Murakami once said, “I don’t mind being hated if I’m popular.” There’s a chance of that happening with this album—that it’s pop, potentially hugely popular, but not with the same people who loved your other albums.
Let’s hope it’s pop. They asked me what genre to put it under. I was like, Put it under pop, because I’ll wear that. I love wearing a label that people think is uncool. Because it’s like, is it not good music now? Music is special to people, so they hold it really tight to themselves. A lot of times when it becomes popular they feel like it’s not theirs anymore, they feel like it’s not just a part of their little group. But I feel like music is for everyone. When you were a little kid, did you really think about how many kids sang “Frére Jacques”? I make music that is good, and it should be the biggest.
Do you think there are people who like your music despite themselves because it appeals to something more basic in them?
There was something about being a little kid…there was no reason why I would like something or wouldn’t like something. My mom never listened to songs that particularly appealed to me. Back then, the only songs they had for kids were made by the Muppets and shit. The songs I was listening to, I liked the melody but the information, it dealt with stuff someone went through, a real life situation. I think it takes experience to be a great poet and communicator, and as life goes on I have more and more experiences, so hopefully I’ll just get better and better. Because it’s like, how do you wanna communicate? You wanna communicate through rap? Through poetry? Through song? The thing is getting the point across, and I think in music, message and melody are the keys. It’s the reason why people teach you the ABCs with melody behind it. And [808’s & Heartbreak] is the ABCs of life and relationships.

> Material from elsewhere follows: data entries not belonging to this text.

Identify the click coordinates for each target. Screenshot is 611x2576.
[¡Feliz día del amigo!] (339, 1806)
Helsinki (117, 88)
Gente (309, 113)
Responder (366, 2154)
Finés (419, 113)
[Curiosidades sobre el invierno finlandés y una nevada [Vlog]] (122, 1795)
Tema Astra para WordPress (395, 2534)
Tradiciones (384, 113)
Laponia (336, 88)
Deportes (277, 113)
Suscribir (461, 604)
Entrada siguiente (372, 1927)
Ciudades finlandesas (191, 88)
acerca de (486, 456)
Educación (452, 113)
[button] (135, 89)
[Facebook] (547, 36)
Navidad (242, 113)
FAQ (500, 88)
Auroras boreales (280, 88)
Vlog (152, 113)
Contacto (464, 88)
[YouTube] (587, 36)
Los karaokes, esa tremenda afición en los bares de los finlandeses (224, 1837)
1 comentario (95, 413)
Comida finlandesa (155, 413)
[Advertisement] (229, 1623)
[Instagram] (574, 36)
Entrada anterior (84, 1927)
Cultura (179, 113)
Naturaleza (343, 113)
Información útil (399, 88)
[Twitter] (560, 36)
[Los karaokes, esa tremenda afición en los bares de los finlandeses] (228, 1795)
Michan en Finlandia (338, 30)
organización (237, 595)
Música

Does this album feel like your purest vision then?
I always felt like that, every time. When I did The College Dropout, it was really a new idea that caught people off guard. This album is a complete new idea, some whole different shit that’s gonna change music again. I think it’s our responsibility to be fearless, to have the masses’ and radio’s ear and still push the envelope. That’s why I was always supposed to be the independent champion. And that’s why it was such a big, terrible thing when I ran on stage on Justice [at the MTV Europe Music Awards]. It was like, Aw, he’s one of them now. He’s no longer the kid who went to art school and stuff. It’s like, now he’s just…

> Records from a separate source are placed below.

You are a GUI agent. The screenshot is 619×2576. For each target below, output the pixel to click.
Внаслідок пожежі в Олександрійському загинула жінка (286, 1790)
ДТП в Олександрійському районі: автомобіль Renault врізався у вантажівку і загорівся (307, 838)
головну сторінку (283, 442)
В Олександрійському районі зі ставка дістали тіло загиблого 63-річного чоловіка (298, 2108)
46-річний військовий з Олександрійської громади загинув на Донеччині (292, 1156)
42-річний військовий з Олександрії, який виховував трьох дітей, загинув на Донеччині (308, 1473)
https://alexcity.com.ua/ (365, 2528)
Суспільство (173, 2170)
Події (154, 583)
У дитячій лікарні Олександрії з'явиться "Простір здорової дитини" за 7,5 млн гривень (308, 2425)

Do you feel like you’re getting to a point with music where you’ve done all you could? Like you could move on and focus on your fashion line or something else entirely?
I can’t foresee myself not wanting to make music. What was so great about this album was at any given time, I could just Superman in the booth and pull out arguably the best rapper in the world. Is this the final frontier of music? I would think its not quite conquered yet, there’s still a ways to go. There are levels.
Did you see the Michael Jackson in Budapest concert? When I look up two, three years from now, and I’m doing my own concert for five hundred thousand people, it’s like, maybe this was a beginning point. There’s gonna be people that, as big as a celebrity as I am, really just discover me on this album.
The Kanye glasses were everywhere though, from Canal St. to malls in Oklahoma. Were you surprised at how ubiquitous those became? Because straight up, those are weird ass glasses.
I think there hasn’t been a Michael Jackson since Michael Jackson, but when stuff like that happens, it’s little pieces of what he had, his level of influence. And it’s like that’s either the one-off or it’s the beginning of a lot of it.
Do you think that’s your white glove moment?
Yeah I do think it was very much like that, but you know, Michael Jackson is the god of all pop music of all time. And it’s blasphemous to compare yourself to god, but that was very Michael Jackson-esque.